The exhibition has liberated her from a private collection to hang once again next to her husband, Michiel de Wael, who now lives in Cincinnati; one of several examples of marital portraits that have been re-united in this show. Cunera and Michiel ran a brewery together and her portrait tells us she was just as vital to its management as he was. They are a 17th century power couple. 

It’s not just Hals’ loose brushwork and rapid painting style thank make him seem modern. His people are us, in fancy dress.

And what dress he gives us!

Yes, the Dutch loved to wear black. But under Hals’ brush it’s not monochrome. He captures nuances of pattern, depth and sheen to give every costume multiple layers. Accenting embroidery glistens. Lace glimmers in spidery delicacy. You can practically hear the neck ruffs scrunch against chins. Get up close, and his brushwork is almost abstract. Back up, and it becomes a sharply realistic cap, bit of elaborate jewellery or fantastical sword hilt.

Hals’ people aren’t just showing off, however. He manages to capture a deep empathy in the eyes of his sitters. Years ago when I was going through breast cancer and had time to kill between appointments on Harley Street, I used to pop in to the Wallace Collection to sit in front of the Laughing Cavalier. There was something soothing in his eyes that calmed my nerves and renewed my energy. It was like having lunch with a supportive friend.

He’s come across town to join this gathering, of course. And he’s not the only one with kindness in his eyes. Few other painters can bring people to life like this, much less give their eyes so much empathy they feel like friends.

That this exhibition delivers more of what the Cavalier radiates is no surprise. My favourite discovery here, however, is that there’s a kindness comes from Hals himself. Though he painted the rich and powerful, the two most memorable images in the show are of outsiders he chose to imbue with deep humanity.

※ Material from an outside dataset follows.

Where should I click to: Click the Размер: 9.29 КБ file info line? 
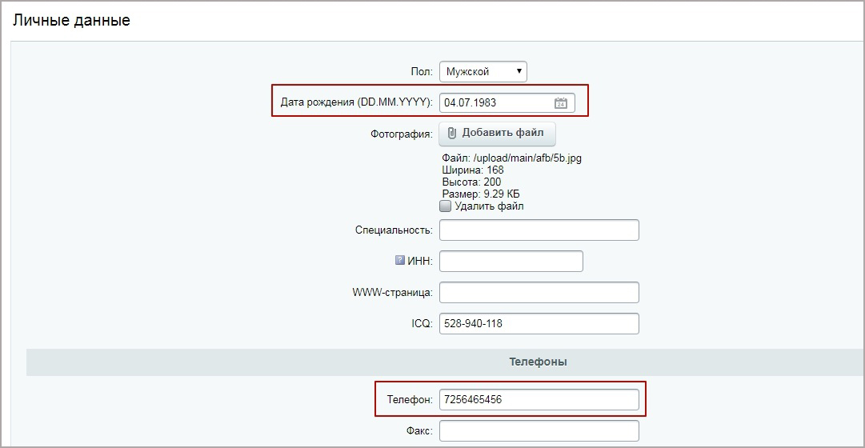[483, 194]
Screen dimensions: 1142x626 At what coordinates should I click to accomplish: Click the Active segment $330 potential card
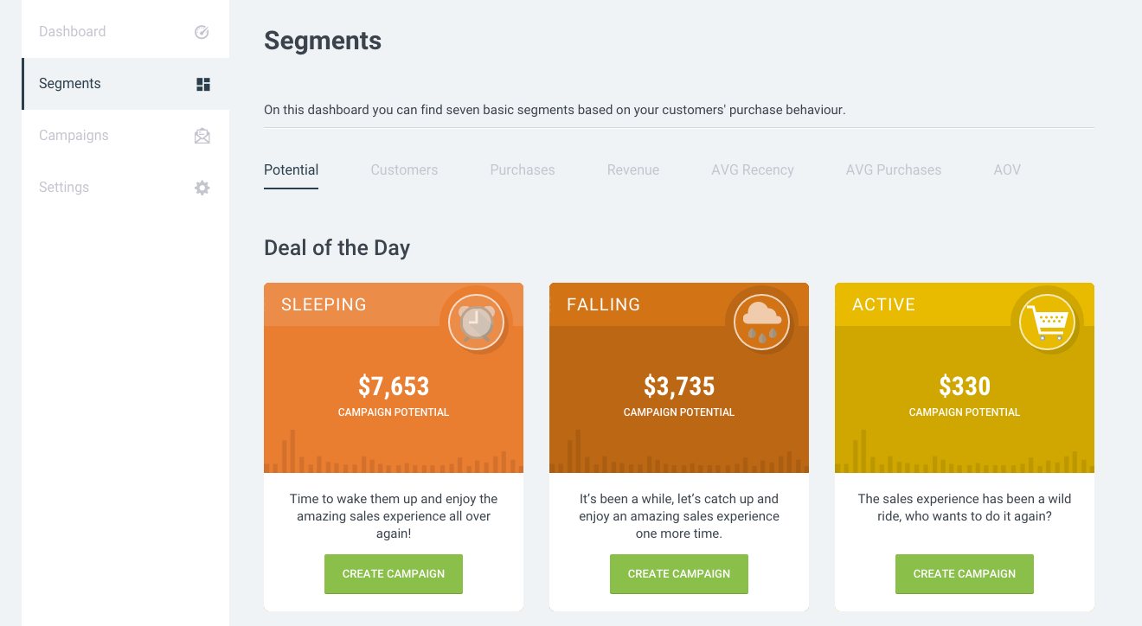[x=965, y=393]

Malle Babbe is a woman who’d been put into an institution because of her mental illness. Two of Hals children were in the same place, so we can assume he had a deeper understanding than most of her situation. So Malle isn’t the butt of a joke, or some salutary warning, as she might be in other art of the period, but a poignant and very real old woman captured in a moment of joy. 

The face I’ll remember above the others, however, is the black boy in the Family group in a landscape on loan from the Museo Thyssen-Bornemisza in Madrid. Though slavery was illegal on Dutch soil, it’s a fair guess that he’s not there as an equal with the rest of the family. Young black servants were a status symbol at this time and show up regularly in portraits, but they’re usually either painted as another accessory … like they’re jewellery or furniture … or showing off a gleeful grin that feels disturbingly false. This child looks directly out at us while the rest of the family is engaged with each other. They’re cheerful. The black boy is grave and thoughtful. Assigning pain or anger to him is doubtless laying modern interpretations on the subject, but there’s no question that Hals has dignified the otherness of the outsider with a compelling gaze that talks to us across the centuries.

This leaves us with an interesting question. Were all the people Hals painted really such amazing souls? Or is it Hals himself who’s simply channeling his own optimistic, vivacious energy into anyone he put on canvas? We’ll never know. Beyond details of marriages, children, where he lived and what he painted, scholars can tell us little about the man. But this show leaves no mystery as to why the great and the good of 17th century Holland wanted him to capture them for posterity. And it confirms the decision of my youth. If I’m to go down in history as a powerful, successful woman who’s also great fun and infused with kindness, I’ll need to resurrect Frans Hals to paint me.